PEA REANG, Cambodia — Far outside the increasingly modern capital of Phnom Penh, out amid countless waterlogged rice paddies and farms of pink lotus blossoms where villagers eat deep-fried tarantulas as a treat, a survivor lies in a hospital bed tethered to brand new medical equipment.
The genocide she lived through as a teenage girl wiped out a third of Cambodia’s population. The murderous Khmer Rouge executed most of the people with formal education, especially doctors and nurses: 95% of them died or fled the country in the late 1970s.
Now 56, Chun Phaly faces a new threat that challenges the capacity of her province’s health care system. In fact, her sister brought her to the hospital in Pea Reang (pia re-ANG) from a neighboring province, drawn by reports of the new capabilities at this rural hospital, with its eight small, single-story, white stone buildings. One building houses a tuberculosis ward, and it is full.
“I heard Pea Reang had the best hospital,” Phaly says.
The tools her caregivers are using to save her life were unavailable here three months ago.
Phaly recently has grown weaker and weaker. Daily tasks began to leave her short of breath. Then she no longer could walk across a room without feeling dizzy and lightheaded. So her sister packed her up three days ago and brought her to this hospital with a growing reputation as shiny as its new equipment. A new report recently ranked Pea Reang Referral Hospital the nation’s third best.
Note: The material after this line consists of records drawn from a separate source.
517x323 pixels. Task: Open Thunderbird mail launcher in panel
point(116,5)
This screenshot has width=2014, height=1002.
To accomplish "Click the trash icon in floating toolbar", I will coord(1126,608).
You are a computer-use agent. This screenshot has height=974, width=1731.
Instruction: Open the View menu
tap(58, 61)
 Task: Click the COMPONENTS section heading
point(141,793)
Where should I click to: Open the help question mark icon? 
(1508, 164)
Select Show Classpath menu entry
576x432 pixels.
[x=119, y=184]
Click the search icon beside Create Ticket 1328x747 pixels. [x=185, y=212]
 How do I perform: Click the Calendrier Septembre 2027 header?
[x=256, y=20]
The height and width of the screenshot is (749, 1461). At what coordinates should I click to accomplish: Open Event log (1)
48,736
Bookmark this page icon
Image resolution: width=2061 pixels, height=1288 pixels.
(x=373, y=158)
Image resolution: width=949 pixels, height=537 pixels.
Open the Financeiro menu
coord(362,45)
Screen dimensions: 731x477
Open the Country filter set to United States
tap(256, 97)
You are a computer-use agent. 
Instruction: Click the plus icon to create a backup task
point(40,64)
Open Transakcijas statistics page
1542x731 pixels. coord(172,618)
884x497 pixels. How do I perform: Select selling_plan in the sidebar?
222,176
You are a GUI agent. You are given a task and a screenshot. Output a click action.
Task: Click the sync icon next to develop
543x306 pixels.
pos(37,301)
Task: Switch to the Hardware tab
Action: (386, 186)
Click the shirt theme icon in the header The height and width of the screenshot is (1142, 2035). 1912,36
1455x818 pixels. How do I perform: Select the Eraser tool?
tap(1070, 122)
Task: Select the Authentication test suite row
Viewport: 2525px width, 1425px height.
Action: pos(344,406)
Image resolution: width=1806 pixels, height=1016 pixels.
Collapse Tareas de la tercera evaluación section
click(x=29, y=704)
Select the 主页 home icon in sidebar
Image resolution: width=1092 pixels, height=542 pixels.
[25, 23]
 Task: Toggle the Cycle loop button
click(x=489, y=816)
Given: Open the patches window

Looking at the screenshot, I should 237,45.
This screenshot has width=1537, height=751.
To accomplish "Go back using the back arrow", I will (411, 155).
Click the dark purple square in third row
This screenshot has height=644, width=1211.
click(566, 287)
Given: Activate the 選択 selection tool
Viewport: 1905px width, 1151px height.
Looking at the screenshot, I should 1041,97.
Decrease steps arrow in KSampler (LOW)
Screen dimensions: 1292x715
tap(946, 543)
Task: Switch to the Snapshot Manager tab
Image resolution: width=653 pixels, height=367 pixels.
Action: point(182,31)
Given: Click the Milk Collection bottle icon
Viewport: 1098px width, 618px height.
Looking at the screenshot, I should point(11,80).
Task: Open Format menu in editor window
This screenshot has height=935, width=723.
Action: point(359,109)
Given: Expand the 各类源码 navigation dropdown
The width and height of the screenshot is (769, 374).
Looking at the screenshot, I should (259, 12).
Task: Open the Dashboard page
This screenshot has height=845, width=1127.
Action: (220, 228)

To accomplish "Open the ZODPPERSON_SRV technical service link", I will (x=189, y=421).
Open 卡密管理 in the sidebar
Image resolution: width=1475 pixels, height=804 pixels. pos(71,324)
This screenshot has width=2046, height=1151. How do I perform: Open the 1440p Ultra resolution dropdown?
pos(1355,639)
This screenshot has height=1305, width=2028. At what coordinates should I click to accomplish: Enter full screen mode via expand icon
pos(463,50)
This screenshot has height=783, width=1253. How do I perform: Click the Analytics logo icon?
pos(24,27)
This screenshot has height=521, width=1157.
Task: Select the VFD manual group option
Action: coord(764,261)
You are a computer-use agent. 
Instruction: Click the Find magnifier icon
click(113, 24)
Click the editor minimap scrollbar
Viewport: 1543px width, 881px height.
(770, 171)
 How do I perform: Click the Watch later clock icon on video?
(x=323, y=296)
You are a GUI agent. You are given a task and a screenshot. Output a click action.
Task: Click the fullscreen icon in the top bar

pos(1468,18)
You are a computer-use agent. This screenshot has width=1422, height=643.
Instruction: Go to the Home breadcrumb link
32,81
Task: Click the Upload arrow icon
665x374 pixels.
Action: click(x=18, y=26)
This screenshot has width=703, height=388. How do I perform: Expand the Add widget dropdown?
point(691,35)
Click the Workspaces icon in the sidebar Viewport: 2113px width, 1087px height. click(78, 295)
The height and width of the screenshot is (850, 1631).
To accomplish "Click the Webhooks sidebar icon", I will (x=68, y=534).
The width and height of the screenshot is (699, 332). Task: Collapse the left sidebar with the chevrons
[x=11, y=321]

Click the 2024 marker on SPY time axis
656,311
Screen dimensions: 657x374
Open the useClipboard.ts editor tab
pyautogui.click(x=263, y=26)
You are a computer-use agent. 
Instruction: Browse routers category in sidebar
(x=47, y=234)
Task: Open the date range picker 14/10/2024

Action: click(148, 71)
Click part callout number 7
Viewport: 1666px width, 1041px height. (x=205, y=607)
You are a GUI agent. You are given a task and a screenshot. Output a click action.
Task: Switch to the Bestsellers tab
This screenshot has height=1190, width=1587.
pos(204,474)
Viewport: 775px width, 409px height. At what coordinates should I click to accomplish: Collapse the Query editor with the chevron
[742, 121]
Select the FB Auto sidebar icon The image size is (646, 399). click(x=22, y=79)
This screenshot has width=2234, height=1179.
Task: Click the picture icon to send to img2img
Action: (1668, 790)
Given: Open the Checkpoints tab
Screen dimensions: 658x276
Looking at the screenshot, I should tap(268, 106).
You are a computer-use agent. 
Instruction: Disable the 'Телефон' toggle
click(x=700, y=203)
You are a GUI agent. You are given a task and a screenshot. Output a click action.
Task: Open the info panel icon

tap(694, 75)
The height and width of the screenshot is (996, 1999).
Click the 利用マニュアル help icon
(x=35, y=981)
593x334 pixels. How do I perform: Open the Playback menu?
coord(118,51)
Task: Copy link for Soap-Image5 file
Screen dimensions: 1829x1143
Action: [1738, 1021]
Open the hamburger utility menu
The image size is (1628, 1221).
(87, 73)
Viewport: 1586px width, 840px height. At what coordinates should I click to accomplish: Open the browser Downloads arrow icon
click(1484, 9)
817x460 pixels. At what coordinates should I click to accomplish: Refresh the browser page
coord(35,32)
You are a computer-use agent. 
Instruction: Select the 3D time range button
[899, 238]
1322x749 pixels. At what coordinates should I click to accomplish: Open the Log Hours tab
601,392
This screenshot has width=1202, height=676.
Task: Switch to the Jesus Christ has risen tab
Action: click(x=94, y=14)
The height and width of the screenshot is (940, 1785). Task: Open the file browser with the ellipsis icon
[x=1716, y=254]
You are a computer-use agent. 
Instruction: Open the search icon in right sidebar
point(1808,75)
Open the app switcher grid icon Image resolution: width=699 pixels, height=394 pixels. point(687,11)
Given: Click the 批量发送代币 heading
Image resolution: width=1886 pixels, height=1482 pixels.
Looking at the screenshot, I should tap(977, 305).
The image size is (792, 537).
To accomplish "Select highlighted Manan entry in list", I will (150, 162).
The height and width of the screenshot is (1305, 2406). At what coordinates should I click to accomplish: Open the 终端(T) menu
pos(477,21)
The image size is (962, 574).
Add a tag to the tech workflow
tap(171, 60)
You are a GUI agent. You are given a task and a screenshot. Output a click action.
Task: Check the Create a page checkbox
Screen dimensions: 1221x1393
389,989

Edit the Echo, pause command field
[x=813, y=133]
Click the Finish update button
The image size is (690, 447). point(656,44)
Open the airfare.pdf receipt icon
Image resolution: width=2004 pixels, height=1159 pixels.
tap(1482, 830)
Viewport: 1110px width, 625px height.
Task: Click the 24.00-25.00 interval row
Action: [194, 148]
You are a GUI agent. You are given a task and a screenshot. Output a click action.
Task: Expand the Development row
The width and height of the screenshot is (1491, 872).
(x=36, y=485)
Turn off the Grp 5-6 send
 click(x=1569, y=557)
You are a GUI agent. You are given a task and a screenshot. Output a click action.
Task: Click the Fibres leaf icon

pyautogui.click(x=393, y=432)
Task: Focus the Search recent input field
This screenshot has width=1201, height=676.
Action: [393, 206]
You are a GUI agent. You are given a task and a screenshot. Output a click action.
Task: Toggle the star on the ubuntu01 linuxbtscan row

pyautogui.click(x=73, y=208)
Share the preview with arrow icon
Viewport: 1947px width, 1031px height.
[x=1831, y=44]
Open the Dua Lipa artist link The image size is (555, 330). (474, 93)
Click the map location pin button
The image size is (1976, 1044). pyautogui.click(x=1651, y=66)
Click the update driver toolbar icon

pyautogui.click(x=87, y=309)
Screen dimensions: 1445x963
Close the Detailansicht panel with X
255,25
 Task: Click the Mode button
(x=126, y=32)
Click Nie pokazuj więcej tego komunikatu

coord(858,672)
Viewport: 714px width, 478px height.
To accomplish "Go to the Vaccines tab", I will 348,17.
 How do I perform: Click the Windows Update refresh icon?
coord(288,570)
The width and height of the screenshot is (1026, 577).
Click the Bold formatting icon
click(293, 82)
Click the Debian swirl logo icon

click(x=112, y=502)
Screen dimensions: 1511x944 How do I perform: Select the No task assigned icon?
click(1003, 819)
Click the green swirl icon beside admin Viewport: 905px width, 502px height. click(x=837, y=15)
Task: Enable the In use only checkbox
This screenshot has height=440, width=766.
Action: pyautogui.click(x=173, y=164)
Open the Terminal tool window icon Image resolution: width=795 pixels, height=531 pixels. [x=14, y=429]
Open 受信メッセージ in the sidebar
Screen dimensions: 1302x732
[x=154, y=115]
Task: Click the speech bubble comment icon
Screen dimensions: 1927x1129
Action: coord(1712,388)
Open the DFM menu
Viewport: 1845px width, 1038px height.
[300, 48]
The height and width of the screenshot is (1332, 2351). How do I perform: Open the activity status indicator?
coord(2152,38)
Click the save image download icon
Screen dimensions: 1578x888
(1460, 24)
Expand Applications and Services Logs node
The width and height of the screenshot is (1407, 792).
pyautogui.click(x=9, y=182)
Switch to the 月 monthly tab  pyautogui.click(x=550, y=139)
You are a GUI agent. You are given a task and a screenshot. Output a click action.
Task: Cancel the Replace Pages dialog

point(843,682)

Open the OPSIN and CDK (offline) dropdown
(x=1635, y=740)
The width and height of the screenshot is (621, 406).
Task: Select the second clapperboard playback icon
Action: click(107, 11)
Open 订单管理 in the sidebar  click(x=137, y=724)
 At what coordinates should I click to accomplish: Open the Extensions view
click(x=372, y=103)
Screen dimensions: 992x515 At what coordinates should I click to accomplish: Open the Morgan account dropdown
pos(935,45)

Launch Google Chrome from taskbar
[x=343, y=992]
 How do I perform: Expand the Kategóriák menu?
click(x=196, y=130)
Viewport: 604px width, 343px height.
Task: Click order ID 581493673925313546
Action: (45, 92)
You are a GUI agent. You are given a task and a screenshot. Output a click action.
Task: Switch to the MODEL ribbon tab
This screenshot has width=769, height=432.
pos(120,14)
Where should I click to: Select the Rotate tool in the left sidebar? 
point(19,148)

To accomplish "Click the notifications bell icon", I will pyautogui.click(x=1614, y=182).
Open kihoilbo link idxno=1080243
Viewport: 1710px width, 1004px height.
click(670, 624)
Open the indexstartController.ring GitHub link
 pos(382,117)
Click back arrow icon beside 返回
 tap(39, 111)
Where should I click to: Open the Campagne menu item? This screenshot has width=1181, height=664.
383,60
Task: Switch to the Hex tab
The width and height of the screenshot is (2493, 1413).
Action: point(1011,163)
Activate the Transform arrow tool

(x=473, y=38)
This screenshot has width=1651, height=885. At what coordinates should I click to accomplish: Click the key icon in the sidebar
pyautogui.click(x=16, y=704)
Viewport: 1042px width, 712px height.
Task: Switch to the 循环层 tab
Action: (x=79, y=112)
Here, a medical assistant inserted an IV line in the back of her right hand, placed a white oximeter clip on her right forefinger to measure her oxygen level in her blood. Around her left bicep, a nurse placed a gray cuff attached by a gray cord to a sparkling white electrocardiogram machine that measures her heart’s electrical activity. The monitor revealed her problem. She has Brady cardia, an arrhythmia with a dangerously low heart rate, well below the normal range of 60 to 100 beats per minute. Such a low heart rate is typically a sign of heart damage or disease.
The medical team prescribed a five-day course of medicine. Three days later, as a reporter visited the hospital, the staff puts the oximeter back on her forefinger and returns the cuff to her bicep.
The gold number on the monitor — 64 — shows the medicine is working. She feels better.
Phaly is fortunate. Cambodia doesn’t have paramedics. Emergency rooms and emergency care are rare. So is basic cardiac care and equipment.
She is the beneficiary of a unique new partnership with Latter-day Saint Charities that is rapidly improving basic emergency care and other conditions at this hospital and its satellite health centers in surrounding villages. A surprisingly strong relationship has emerged between the government of a country whose 16.5 million citizens are 98% Buddhist and the Christian charity sponsored by a church with fewer than 15,000 members in all of Cambodia.